Program

 

 

How Innovation Works: And Why it Flourishes in Freedom by Matt Ridley is a fascinating analysis of innovations across time and history. It argues that innovation is an incremental bottom-up and unpredictable process resulting from human exchange. The Fifth Viscount, Ridley is a hereditary peer who has been a member of the British Parliament and is also the author of The Evolution of Everything: How New Ideas Emerge and The Rational Optimist: How Prosperity Evolves. In conversation with scholar, economist and columnist Shruti Rajagopalan, he discusses the importance of collective and collaborative innovation and its significance in the shaping of the 21st century.

 

Political philosopher and provocateur Anand Giridharadas takes on the privileged classes in his scorching new book, the bestselling Winners Take All. It investigates the global elite’s efforts to “change the world” except in ways that threaten the social order and their position atop it. This searing critique of modern plutocrats who seek to do more good but never less harm is described as a call to action for elites and everyday citizens alike. A session that offers transformative perspectives to complex societal problems. In conversation with author and critic Kanishk Tharoor.

 

Bollywood, and the Indian film industry in general, is dominated by men and tends to have an innately masculine bias. However, recent trends have shown films centred around women actors and themes making their mark. The spirited and hugely popular actor Richa Chadha speaks of searching for the feminine sensibility and the important perspectives it represents. Chadha has a background in theater. Her major films include Masaan, Gangs of Wasseypur, and Sarabjit. She has won awards and accolades, received both critical and popular success as an actor, and consistently spoken up against patriarchy, misogyny, and injustice. In conversation with Supriya Dravid, she speaks of her career, films, and beliefs. 


 

Myth is the story that cannot be confined or constricted by time and place. The burgeoning myths that are being told and re-told around the world have origins dating back thousands of years, stretching their limbs into the current time as their relevance is estimated and assessed.  The speakers in this session are admirably poised to assess the cultural impact of myths in the current global setting.
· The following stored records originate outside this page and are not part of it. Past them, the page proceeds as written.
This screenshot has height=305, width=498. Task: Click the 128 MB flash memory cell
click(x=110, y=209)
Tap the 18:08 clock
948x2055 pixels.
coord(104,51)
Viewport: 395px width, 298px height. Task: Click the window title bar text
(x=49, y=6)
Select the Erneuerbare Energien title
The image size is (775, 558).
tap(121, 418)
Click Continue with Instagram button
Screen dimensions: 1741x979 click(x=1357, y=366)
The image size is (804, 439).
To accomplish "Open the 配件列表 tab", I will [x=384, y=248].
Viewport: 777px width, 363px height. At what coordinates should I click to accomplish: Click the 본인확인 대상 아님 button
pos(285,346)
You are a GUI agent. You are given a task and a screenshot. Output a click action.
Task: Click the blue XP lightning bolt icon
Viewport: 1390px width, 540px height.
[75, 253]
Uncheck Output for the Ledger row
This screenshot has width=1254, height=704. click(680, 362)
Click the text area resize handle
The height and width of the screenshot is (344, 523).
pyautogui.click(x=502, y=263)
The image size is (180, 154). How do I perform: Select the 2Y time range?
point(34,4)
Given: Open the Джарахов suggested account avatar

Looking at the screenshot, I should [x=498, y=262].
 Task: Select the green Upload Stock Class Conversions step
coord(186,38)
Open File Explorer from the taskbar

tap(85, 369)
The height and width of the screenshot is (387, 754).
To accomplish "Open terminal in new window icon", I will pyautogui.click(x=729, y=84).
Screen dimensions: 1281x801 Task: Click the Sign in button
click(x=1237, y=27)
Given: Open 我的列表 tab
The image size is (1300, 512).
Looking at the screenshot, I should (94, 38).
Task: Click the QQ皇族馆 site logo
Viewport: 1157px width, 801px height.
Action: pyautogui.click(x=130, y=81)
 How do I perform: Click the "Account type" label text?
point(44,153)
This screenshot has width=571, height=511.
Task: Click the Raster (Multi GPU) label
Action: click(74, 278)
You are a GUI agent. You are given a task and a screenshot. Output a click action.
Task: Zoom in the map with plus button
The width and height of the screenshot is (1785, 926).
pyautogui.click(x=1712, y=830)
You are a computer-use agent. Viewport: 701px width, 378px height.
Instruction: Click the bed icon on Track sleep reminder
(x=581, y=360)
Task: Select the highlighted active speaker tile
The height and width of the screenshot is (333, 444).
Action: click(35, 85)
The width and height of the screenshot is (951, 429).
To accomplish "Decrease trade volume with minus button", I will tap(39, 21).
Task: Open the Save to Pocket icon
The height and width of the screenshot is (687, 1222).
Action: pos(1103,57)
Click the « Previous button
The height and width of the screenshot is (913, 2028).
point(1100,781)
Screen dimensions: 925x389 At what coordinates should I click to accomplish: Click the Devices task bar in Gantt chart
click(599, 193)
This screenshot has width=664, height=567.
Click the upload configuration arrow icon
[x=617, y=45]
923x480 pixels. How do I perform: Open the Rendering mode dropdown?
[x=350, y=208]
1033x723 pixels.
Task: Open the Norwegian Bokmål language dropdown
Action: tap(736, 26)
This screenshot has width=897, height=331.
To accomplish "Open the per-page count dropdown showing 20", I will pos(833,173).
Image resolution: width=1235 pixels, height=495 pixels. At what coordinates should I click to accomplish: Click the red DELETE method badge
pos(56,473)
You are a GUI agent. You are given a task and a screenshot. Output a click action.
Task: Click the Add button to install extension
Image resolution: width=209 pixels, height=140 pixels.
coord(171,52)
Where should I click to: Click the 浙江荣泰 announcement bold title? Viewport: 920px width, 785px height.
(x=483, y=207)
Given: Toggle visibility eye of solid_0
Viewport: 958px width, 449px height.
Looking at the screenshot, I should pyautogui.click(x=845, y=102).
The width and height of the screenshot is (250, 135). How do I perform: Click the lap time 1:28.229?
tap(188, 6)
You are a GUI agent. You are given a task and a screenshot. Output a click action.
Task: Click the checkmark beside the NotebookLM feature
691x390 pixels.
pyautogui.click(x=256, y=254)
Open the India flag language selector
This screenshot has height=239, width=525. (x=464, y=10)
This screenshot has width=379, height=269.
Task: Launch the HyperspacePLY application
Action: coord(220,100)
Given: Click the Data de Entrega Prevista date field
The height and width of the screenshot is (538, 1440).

Amish, currently Director of the Nehru Center in London, is the bestselling author of the Shiva Trilogy, Rama Trilogy, and most recently, Legend of Suheldev. Chitra Banerjee Divakaruni's bestselling works include Mistress of Spices, Palace of Illusions, and Forest of Enchantments.In conversation with author and performance storyteller Vayu Naidu, the session will examine the interplay of modernity and ancient myth.


 

Akbar was the most admired of all the Mughals and one of only two Indian rulers to be widely known as “The Great” but before Ira Mukhoty’s writings, he has been without a modern biography. Here, Mukhoty talks to Sanjoy K. Roy about her groundbreaking study that led to her latest book, Akbar: The Great Mughal.

 

Identities morph and change with borders and geographies. How do diasporic writers address displacement-driven themes of rootlessness, marginalization, fragmentation, alienation, isolation, nostalgia, assimilation, acculturation, adaptation, multiculturalism, and more in their fiction? How do they choose whose stories to tell? How do they navigate their own quests to belong, given their cultural loyalties? As diasporic writers in the US, Jenny Bhatt and Mimi Lok will speak to Neelanjana Banerjee on how displacement, whether physical or cultural or both, has shaped their storytelling and their own identities as writers.

 

The End of October by celebrated journalist and writer Lawrence Wright is an eerily timed novel on the catastrophic impact of a mysterious virus that ravages the world. Wright is also the author of books such as God Save Texas: A Journey into the Soul of the Lone Star State, and the Pulitzer Prize-winning novel, The Looming Tower: Al-Qaeda and the Road to 9/11. In a conversation with writer Omar El Akkad, he discusses a world which seems no stranger than our reality and the history of viral diseases and its impact on global institutions.

 

A crucial session exploring the deep rooted changes sending waves through the social fabric of the United States of America and the after effects felt across the world. In the midst of a global pandemic, this year has seen massive Black Lives Matter protests coming to the forefront right before a national election. This socio-cultural and political upheaval has led to the questioning of a plethora of issues ranging from the present gun laws to the existing health care situation of minority communities in the country. Scholar and critical theorist Homi K. Bhabha is the Anne F. Rothenberg Professor of the Humanities at Harvard University. His work explores postcolonial theory, cultural change, and power. His books include Nation and Narration and The Location of Culture. In a conversation with Sanjoy K. Roy, he discusses a wide range of inter-connected issues that arise from human unpreparedness and the steps forward to a more inclusive world.